■ TASK PROMPT ■
Your response to the data below should hold nothing except the lines from the one containing "The height and" down to the one containing "the 2 threads", reproduced exactly and without pictures.

■ GIVEN DATA ■
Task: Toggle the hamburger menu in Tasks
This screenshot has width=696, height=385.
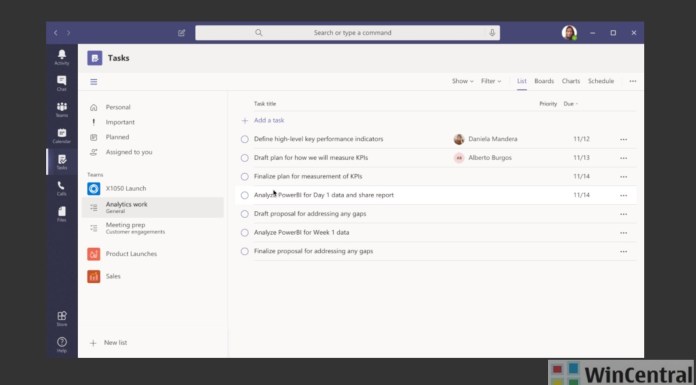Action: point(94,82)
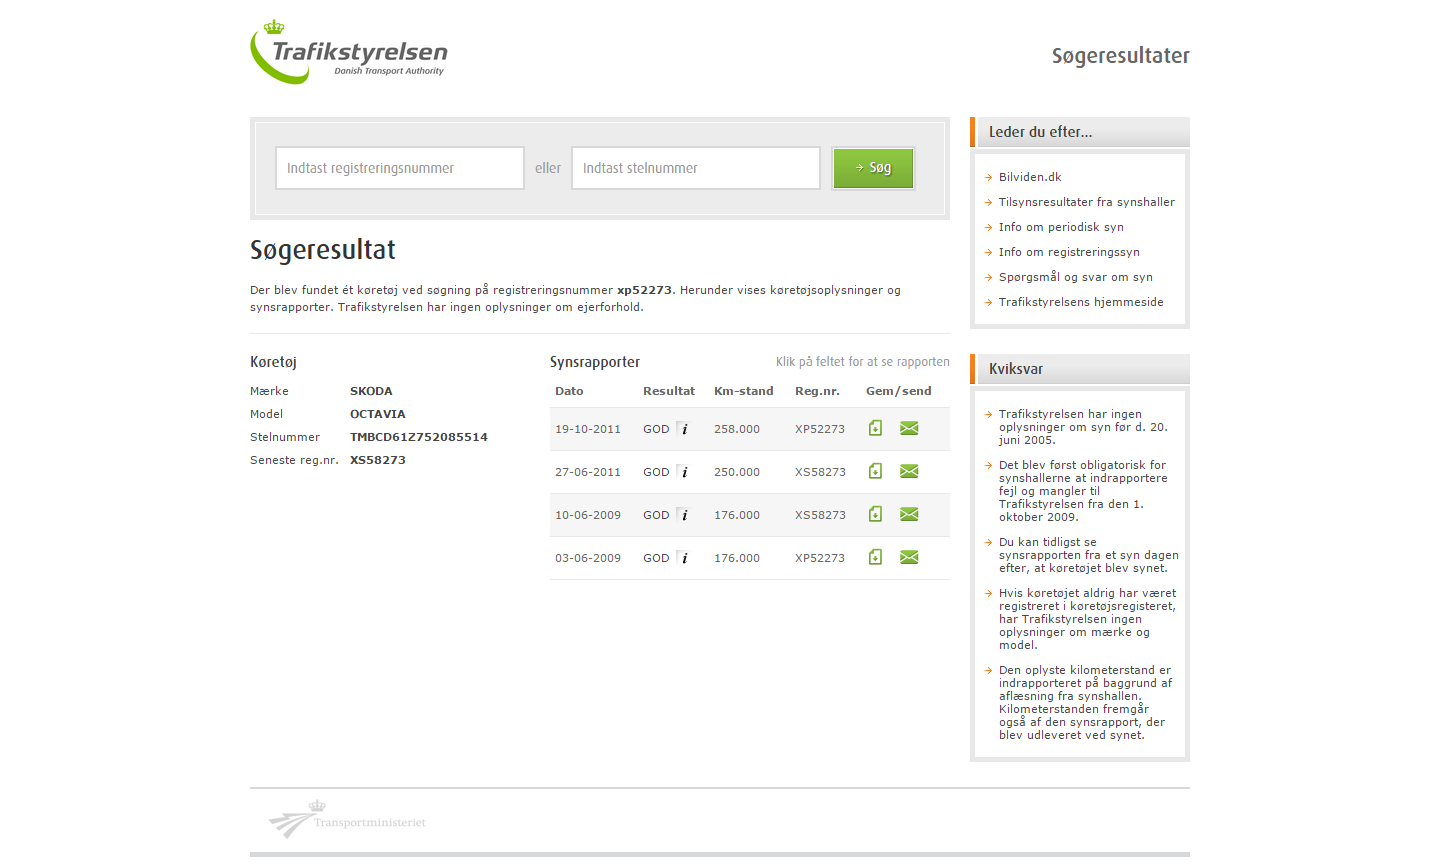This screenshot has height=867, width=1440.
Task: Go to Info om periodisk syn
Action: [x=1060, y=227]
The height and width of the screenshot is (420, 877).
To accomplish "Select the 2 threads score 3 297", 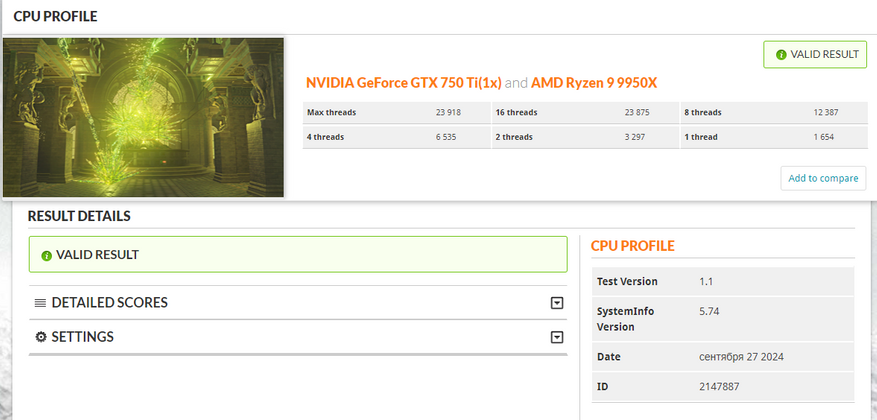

--

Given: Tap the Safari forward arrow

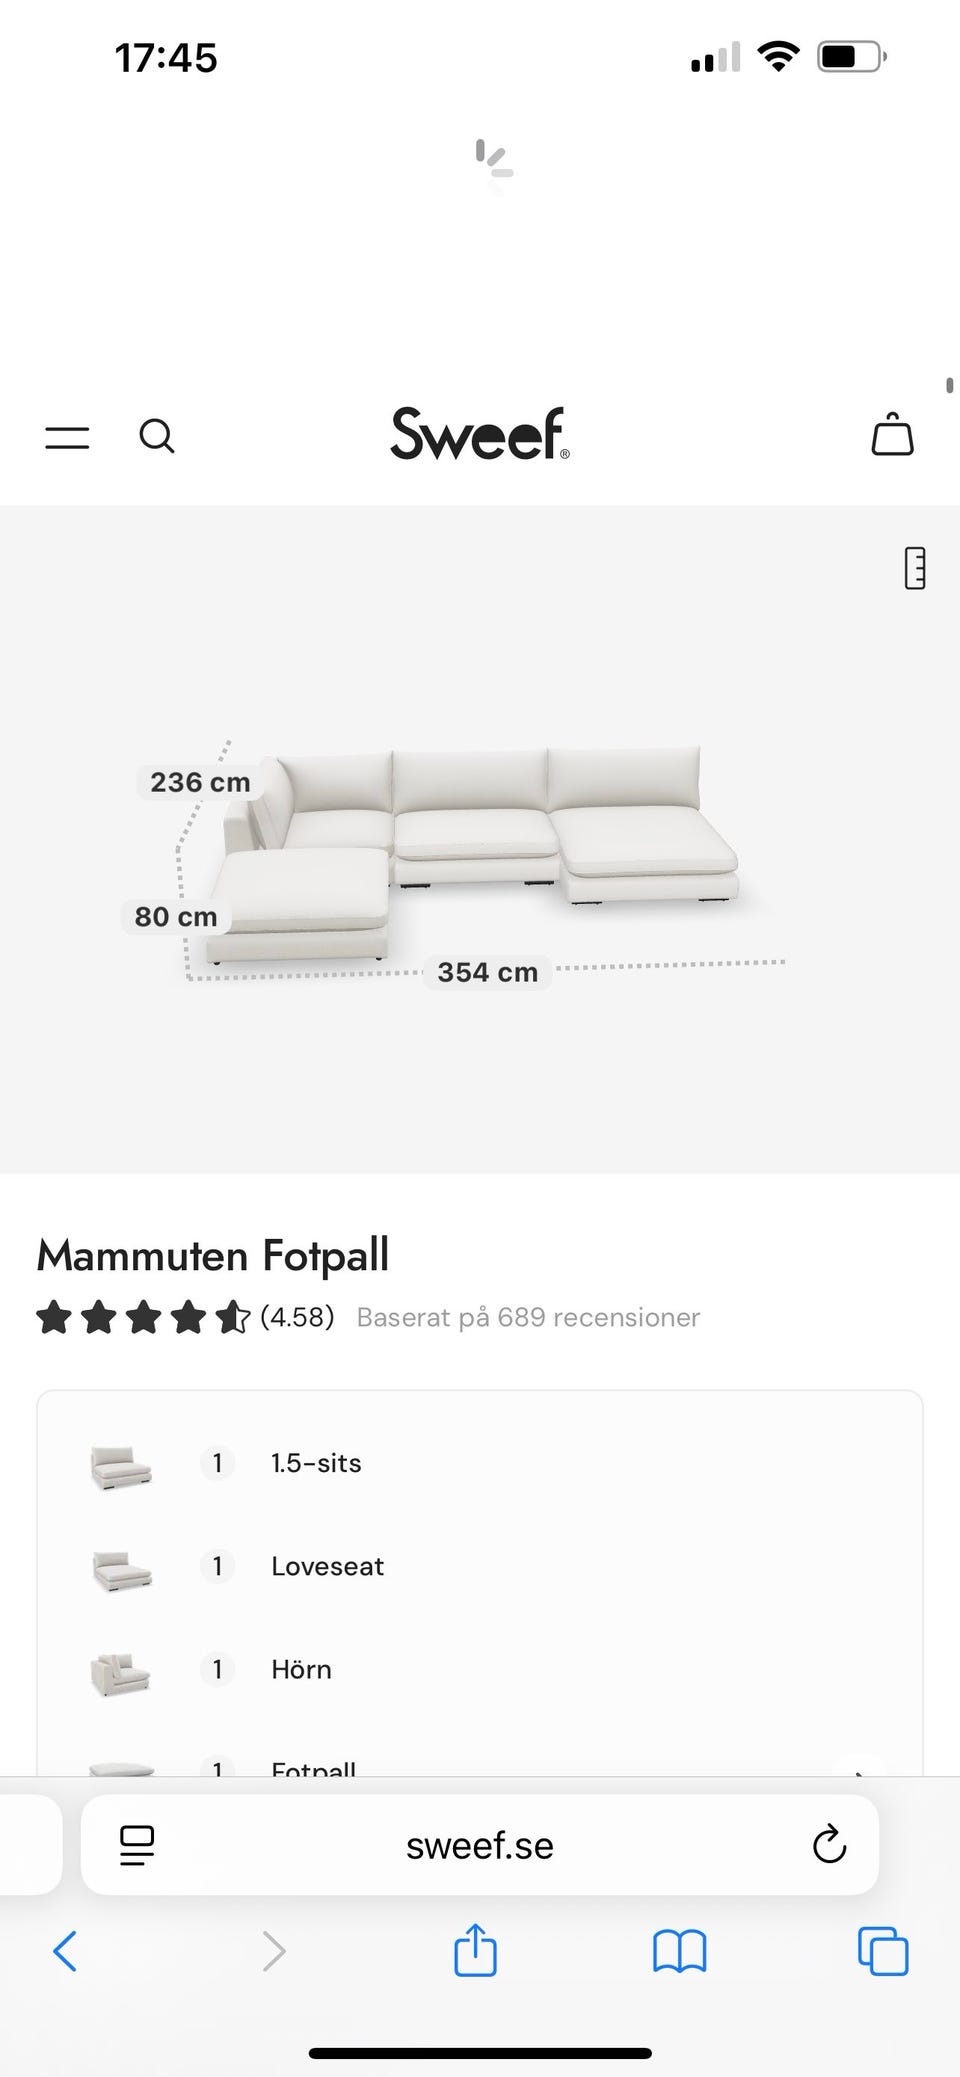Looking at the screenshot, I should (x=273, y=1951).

■ RESULT FOR THIS EXERCISE ■
The height and width of the screenshot is (420, 877).
To accomplish "Select the 2 threads score 3 297", 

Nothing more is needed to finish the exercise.